TEORI
DAN KONSEP
Kewarganegaraan digital merupakan konsep yang dapat
digunakan untuk memberikan wawasan terkait penggunaan teknologi dengan baik dan
benar. Menurut Mike Ribble dan Gerald Bailey (2007) dalam Digitak
Citizenship in Shool Menyebutkan bahwa “Digital citizenship can be
described as the norms of appropriate, responsible behavior with regard to
technology usc” yang berarti bahwa kewaarganegaraan digital dapat
digambarkan sebagai norma perilaku yang pantas dan bertanggung jawab mengenai
teknologi. Pengguna teknologi perlu memahami dasar teknologi beserta
penggunaanya dengan tepat sehingga mampu menjadi warga negara digtal yang
bertanggung jawab.
Pengguna teknologi digital sesuai dengan konteks
kewarganegaraan digital disebut dengan warga negara digital/digital
citizenship. Menurut Norris dan Bimber dalam MossBerger (2008:1)

+ + + +

Tugas A
Sebutkan semua nama tokoh yang dirujuk dalam bacaan tentang kewarganegaraan digital.
Tugas B
Tuliskan ulang bagian bacaan tentang kewarganegaraan digital, mulai dari "Pengguna teknologi digital" sampai dengan "dalam MossBerger (2008:1)", dengan mengganti "konteks" menjadi "kerangka".
Tugas C
Tentukan apakah setiap pernyataan berikut sesuai dengan bacaan tentang kewarganegaraan digital. Jawab ya atau tidak, lalu kutip kata-kata bacaan yang menjadi dasarnya.
(i) Kewarganegaraan digital dapat digunakan untuk memberikan wawasan tentang penggunaan teknologi dengan baik dan benar.
(ii) Pendapat Mike Ribble dan Gerald Bailey yang dikutip berasal dari tahun 2010.
(iii) Pengguna teknologi digital disebut warga negara digital.

Bahan Sumber
+ + + +

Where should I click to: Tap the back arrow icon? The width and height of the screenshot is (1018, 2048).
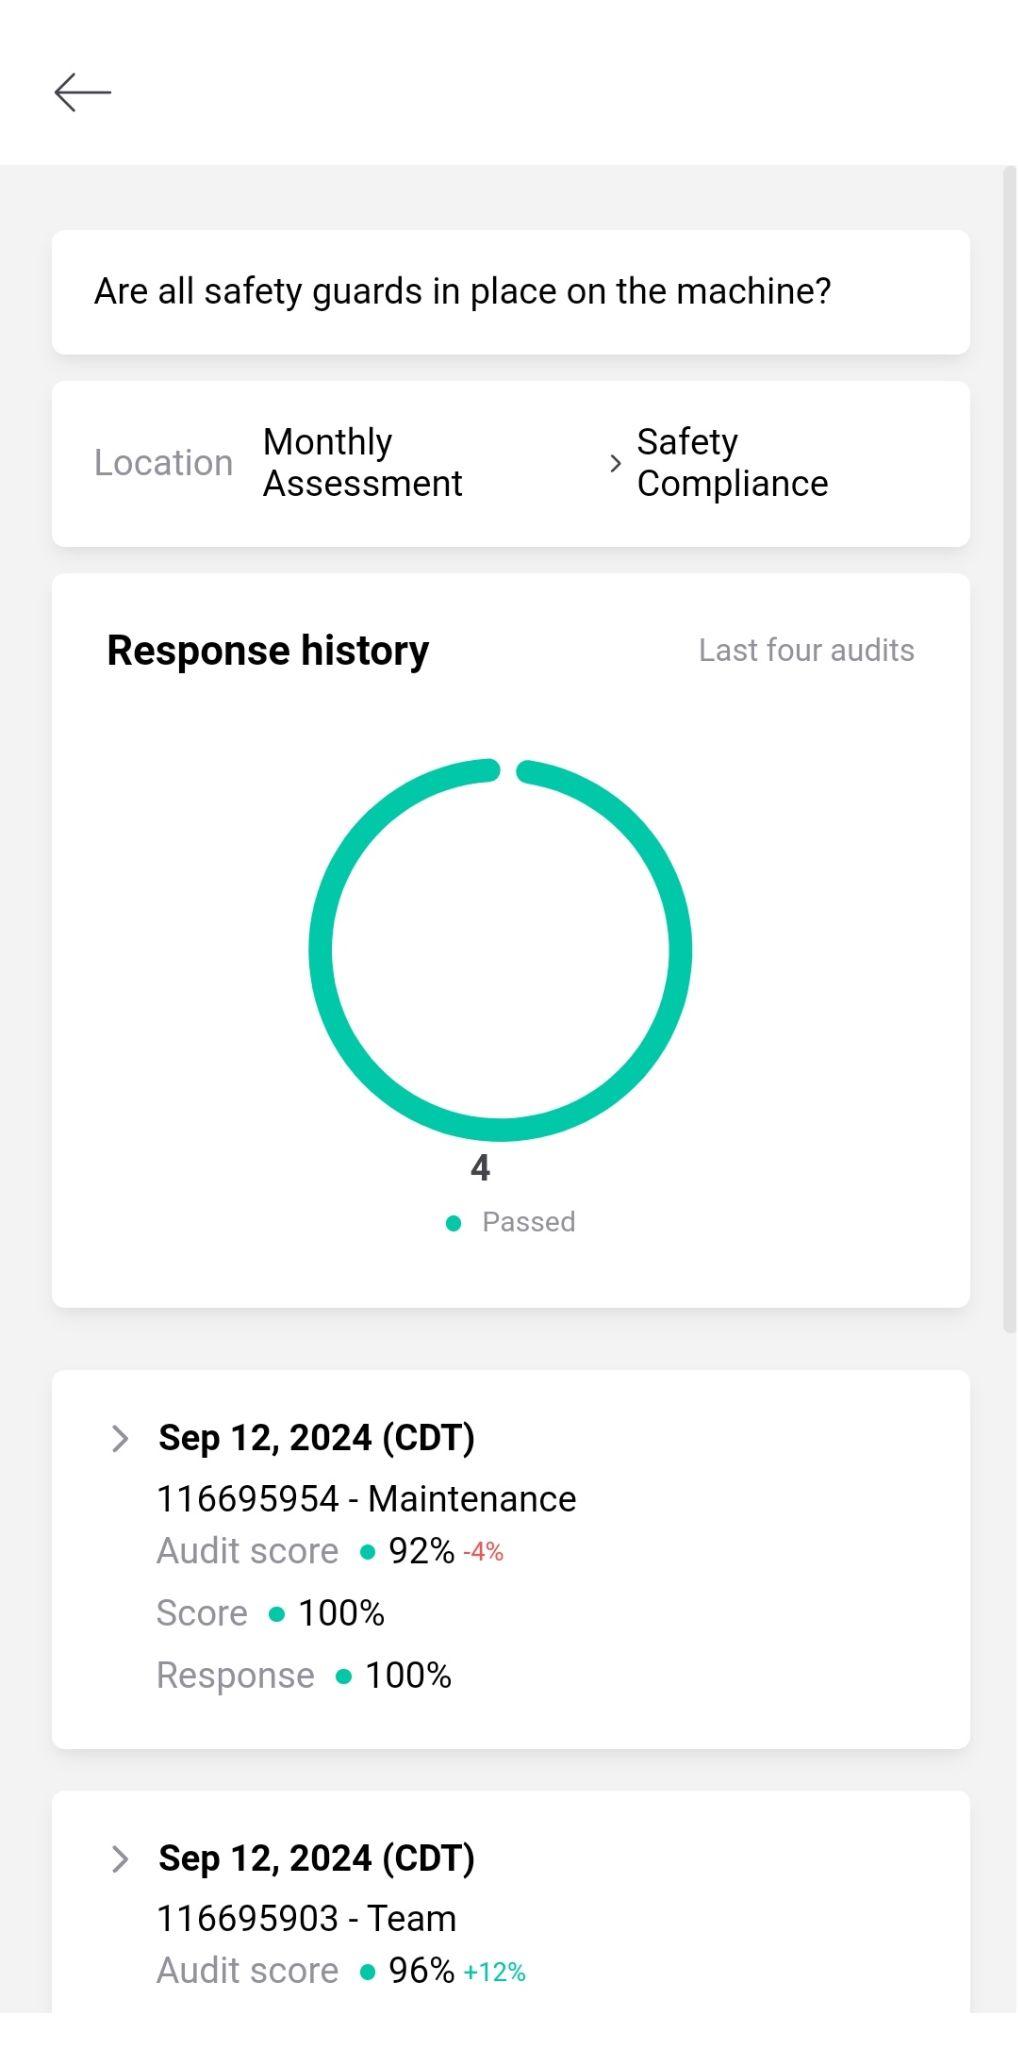pos(82,92)
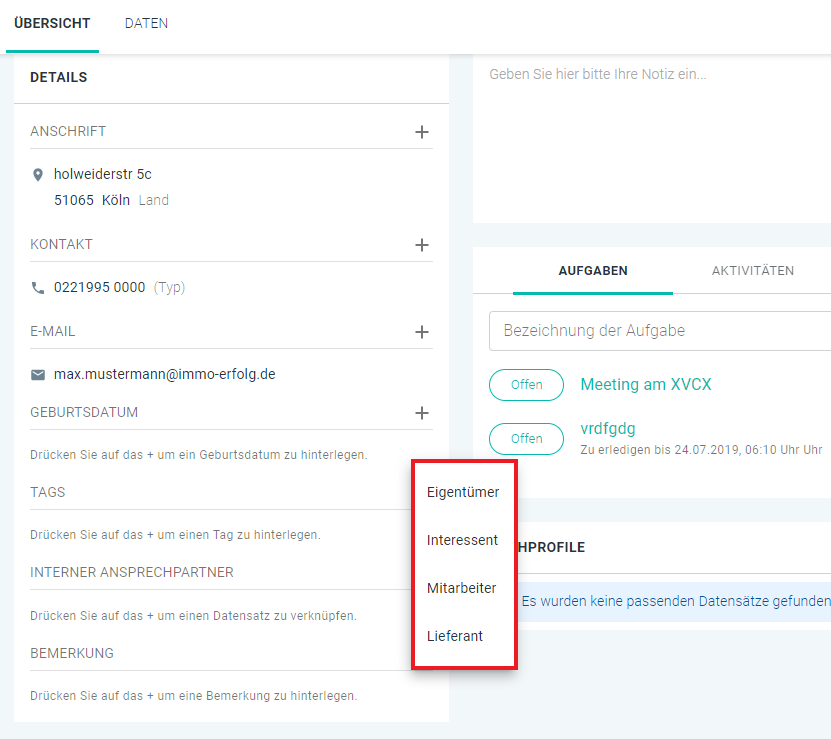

+ + + +

Jawaban Benar A
Mike Ribble, Gerald Bailey, Norris, Bimber, MossBerger

Jawaban Benar B
Pengguna teknologi digital sesuai dengan kerangka
kewarganegaraan digital disebut dengan warga negara digital/digital
citizenship. Menurut Norris dan Bimber dalam MossBerger (2008:1)

Jawaban Benar C
(i) Ya: "digunakan untuk memberikan wawasan terkait penggunaan teknologi dengan baik dan benar"
(ii) Tidak: "Menurut Mike Ribble dan Gerald Bailey (2007)"
(iii) Ya: "disebut dengan warga negara digital/digital citizenship"